Thursday, September 22, 2011

Burial Hordes - Devotion to Unholy Creed (2008)

Devotion to Unholy Creed seems like a pretty well regarded album in general, and just about every I know who's heard it claims it to be one of the best traditional black metal works of the 21st century, with an unflinching old school attitude that pays tribute to the progenitors of the medium (Hellhammer, Darkthrone, Bathory, Mayhem, the list goes on). After being only mildly impressed with the Burial Hordes debut, and seeking something new and exciting from the Hellenic soils, I was expecting to have my ears bloodied and brains knocked out, yet I'm disappointed to say that it's honestly not that much better than War, Revenge & Total Annihilation. The production is quite incendiary, I'll grant it, and there are a few highly inspired moments of magnificence, but this is one of those albums where I actually found the creepy interludes and distractions to be more interesting than the music, which features a lot of the samey, familiar riffing we've heard through countless cycles already.

I do quite like the wheelbarrow guitar tone, mind you, and the variation that the Greeks exhibit from track to track, but once I dissect the riffs they all feel a bit warm, fuzzy and derivative, with very few standouts, like the eerie tranquility of the "Splendid Destruction" intro or the bristling, thick melodies in the depths of "Hellborn". With the exception of a few lengthier bits ("Stench of Immortal Doom" and "God's Cutthroat"), they keep most of the tracks on the shorter length, so there's not really any chance they'll wear out their welcome or incorporate spare, needless sequences to pad the length. Where Burial Hordes really excels is in how they've set up the progression of the album, and the horrifying ligaments between them, like the end of the title track: distorted swells of opera with sounds of freaky torment and crying; or the baleful howls that bridge "God's Cutthroat" and "Abysmal Goatfeast", rolling right into the blocky, mid-paced Hellhammer/Darkthrone riffs. A few more instances of this infernal atmosphere would not have hurt the album.

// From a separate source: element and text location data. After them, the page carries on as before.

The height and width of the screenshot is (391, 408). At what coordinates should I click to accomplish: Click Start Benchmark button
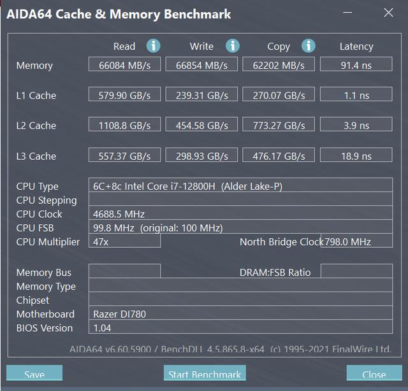205,374
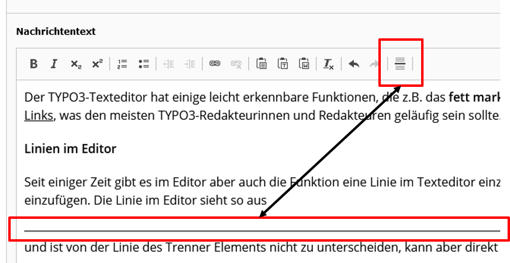Click the subscript button
The height and width of the screenshot is (263, 510).
pos(76,64)
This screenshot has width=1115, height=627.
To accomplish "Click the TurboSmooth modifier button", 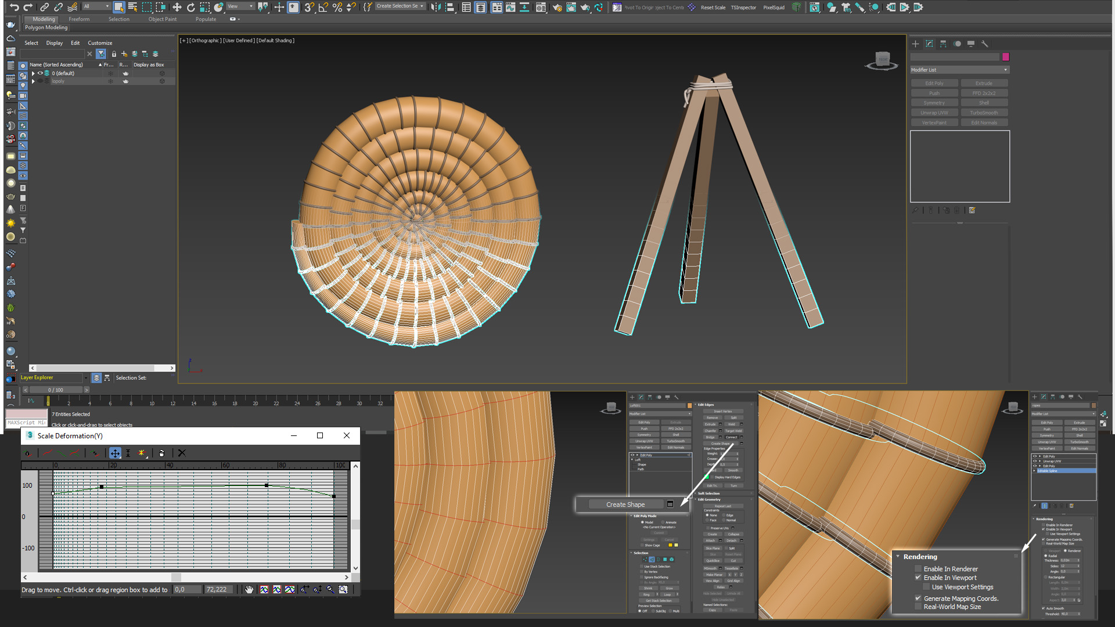I will (984, 113).
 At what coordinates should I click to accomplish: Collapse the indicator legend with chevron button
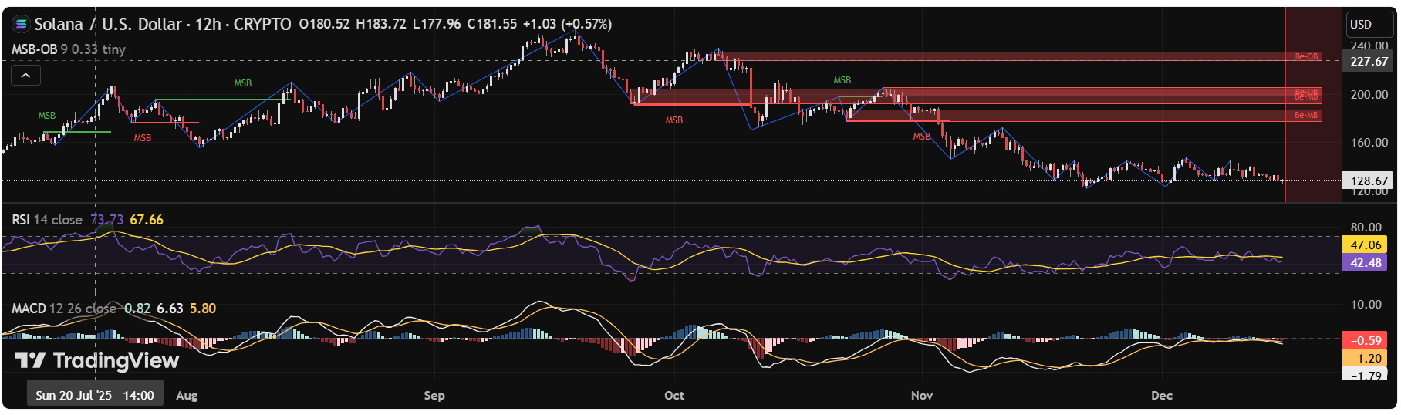[25, 75]
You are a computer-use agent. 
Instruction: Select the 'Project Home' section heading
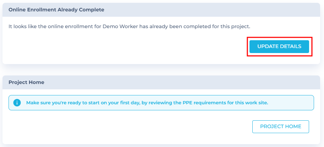click(x=27, y=82)
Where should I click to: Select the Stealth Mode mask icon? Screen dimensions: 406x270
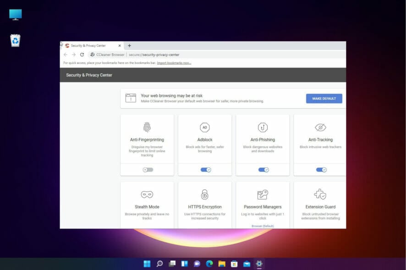pos(147,194)
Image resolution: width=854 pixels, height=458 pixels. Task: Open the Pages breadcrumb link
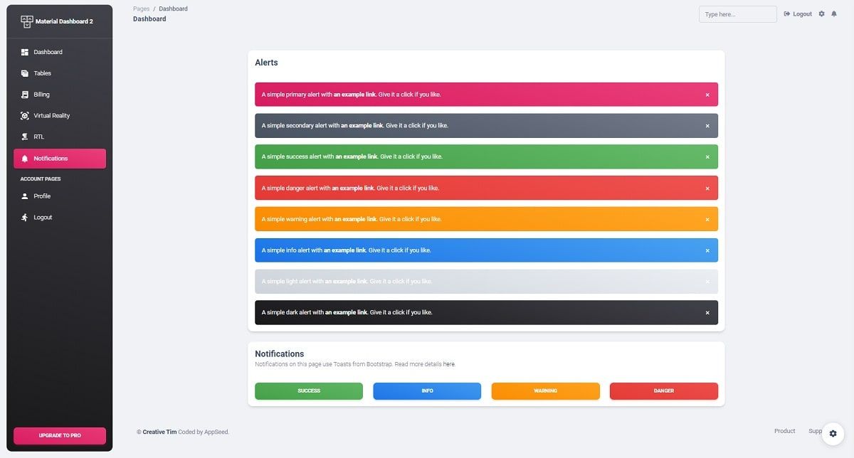coord(141,8)
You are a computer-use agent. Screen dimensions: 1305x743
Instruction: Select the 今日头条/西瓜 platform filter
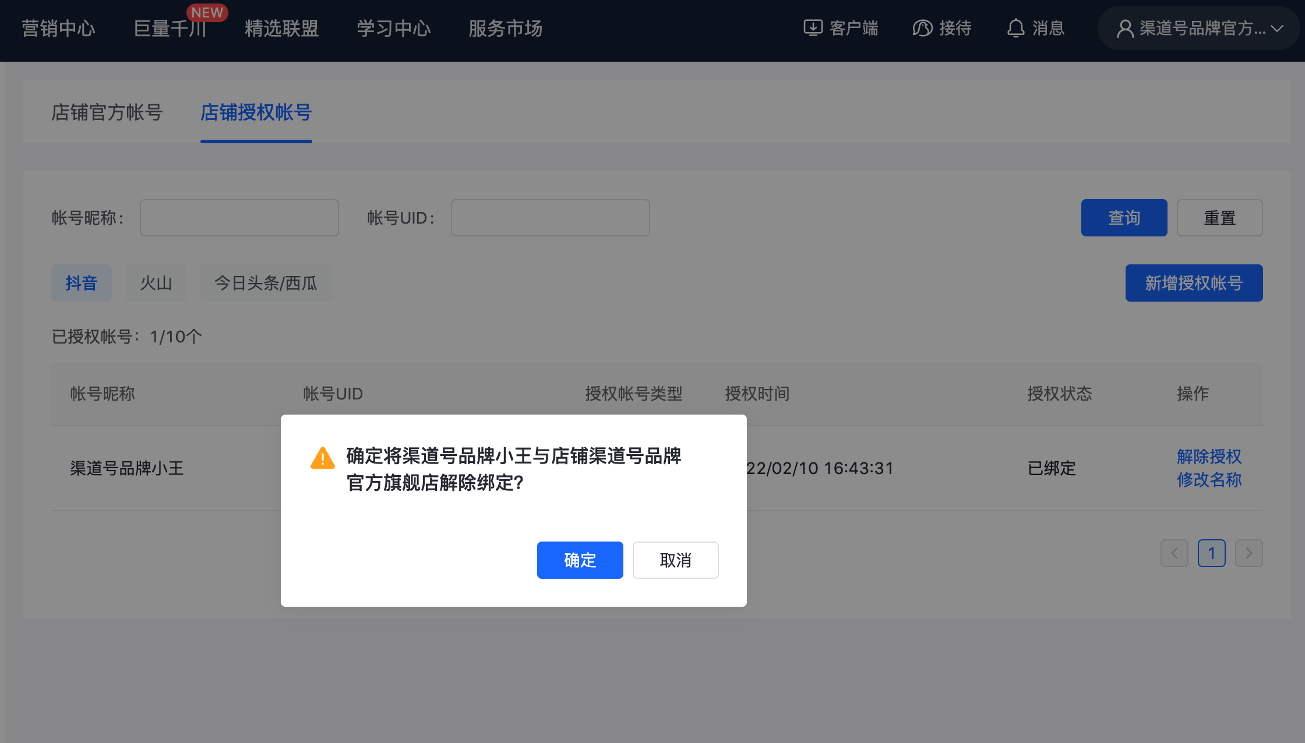[266, 283]
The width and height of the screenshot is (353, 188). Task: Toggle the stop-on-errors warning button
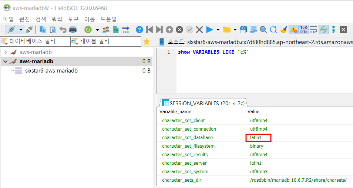[294, 30]
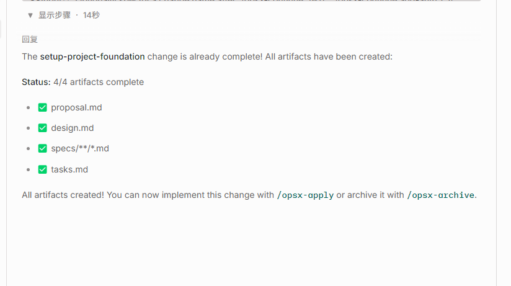Click the 回复 section label

click(x=30, y=40)
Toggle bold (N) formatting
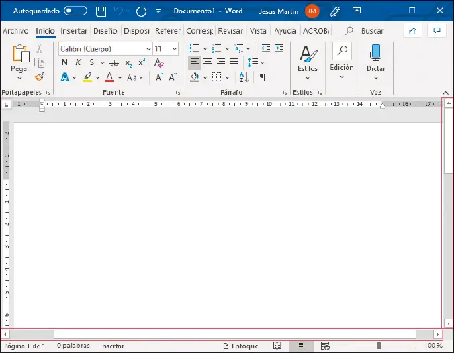This screenshot has width=454, height=353. [x=64, y=62]
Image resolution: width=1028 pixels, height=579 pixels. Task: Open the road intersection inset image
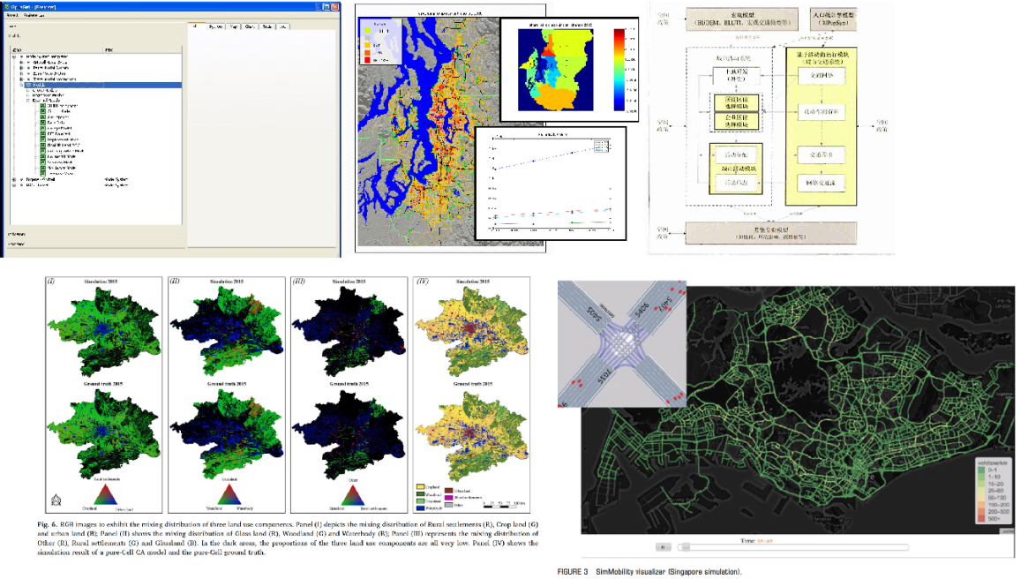pos(624,342)
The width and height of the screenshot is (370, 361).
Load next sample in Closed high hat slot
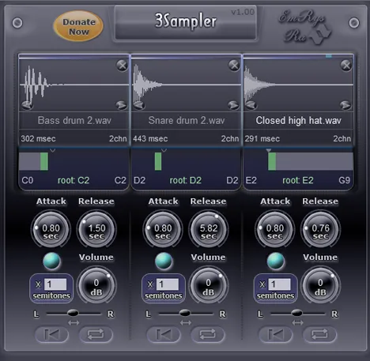click(345, 105)
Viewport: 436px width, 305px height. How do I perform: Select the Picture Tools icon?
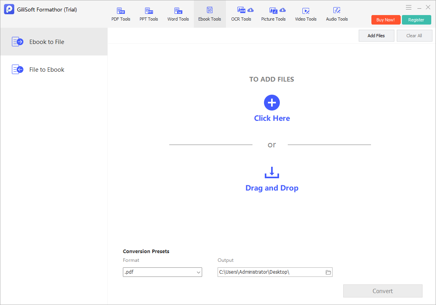[x=273, y=11]
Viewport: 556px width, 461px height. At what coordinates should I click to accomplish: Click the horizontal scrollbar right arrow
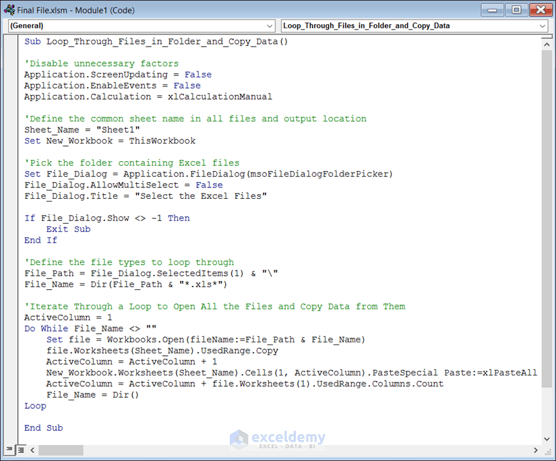(534, 450)
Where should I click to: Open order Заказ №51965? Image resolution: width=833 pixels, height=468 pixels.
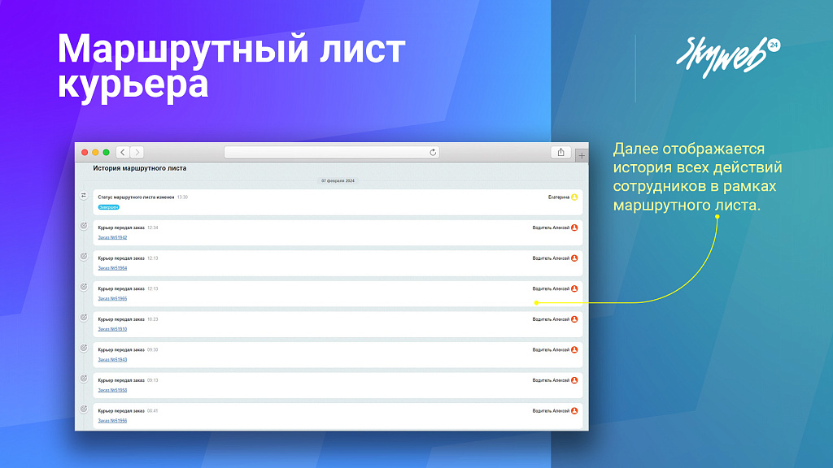(x=112, y=298)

Otherwise, it's all pretty average fare, just on the plus side. I'm reminded of fellow Hellenic blackhearts Ravencult, whose Temples of Torment followed a similar approach: guitars out front where they belong, solid if ultimately unmemorable riffing structure, and a forceful atmosphere dealt largely through the burgeoning rhythms themselves. Burial Hordes use a grimier guitar tone, though, and the notation is not quite so sadistic and penetrating. At any rate, I can see the appeal to this sort of album, it certainly is a little bit more exciting and versatile than many other recordings in its niche, and I enjoyed it somewhat more than the debut, if not by a wide margin. It's successful as far as offering its influences an option to time travel into the present, but doesn't produce any songs I'm going to want to hear months or even weeks later.